As a gay man, I'm passionate about fixing the injustices queer people face, especially in the banking system. Banks have discriminated against queer people for far too long. We've been denied loans, services, and the same financial opportunities as everyone else. More than one in five LGBT Americans are unbanked—60 percent more than straight Americans. That number is even higher for queer people of color. In addition, queer people are far more likely to be subject to predatory lending practices. We pay higher interest rates, are more likely to be denied loans, and are more likely to resort to harmful financial products like payday loans. This is all not just unjust; it's unacceptable.

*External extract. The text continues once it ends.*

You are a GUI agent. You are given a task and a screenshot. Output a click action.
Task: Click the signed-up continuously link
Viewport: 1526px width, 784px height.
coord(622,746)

No one gets to tell you what you can and can't do with your money, least of all a bank. No one gets to tell you how to spend it or save it. That's the beauty of Bitcoin. With Bitcoin, you're in control. Lack of access to traditional banking services is a reality for many marginalized people, and we need to be more proactive about getting more options. Bitcoin is a tool that can help us pave that path to financial inclusion.
Humanity is writing Bitcoin's story every day. It's a story of hope, of possibility, of liberation. It's a story of standing up against an unjust system. It's a story of a better world. And it's a story worth fighting for. But we can't let it become a story about extremism or greed. We can't let it be tarnished by those who would use it for less than noble purposes.
This story depends on who writes it. And as a writer, I want to write a story that shows how Bitcoin can be progressive, how it can help the poor and marginalized, and how it can give people back control of their money. That's the story I want to tell, and I'm thrilled to be doing that at NOAH, a place where we believe in giving everyone access to the best form of money ever created— regardless of who they are or where they come from.
Bitcoin changed my life, and I want people to see how it can change theirs.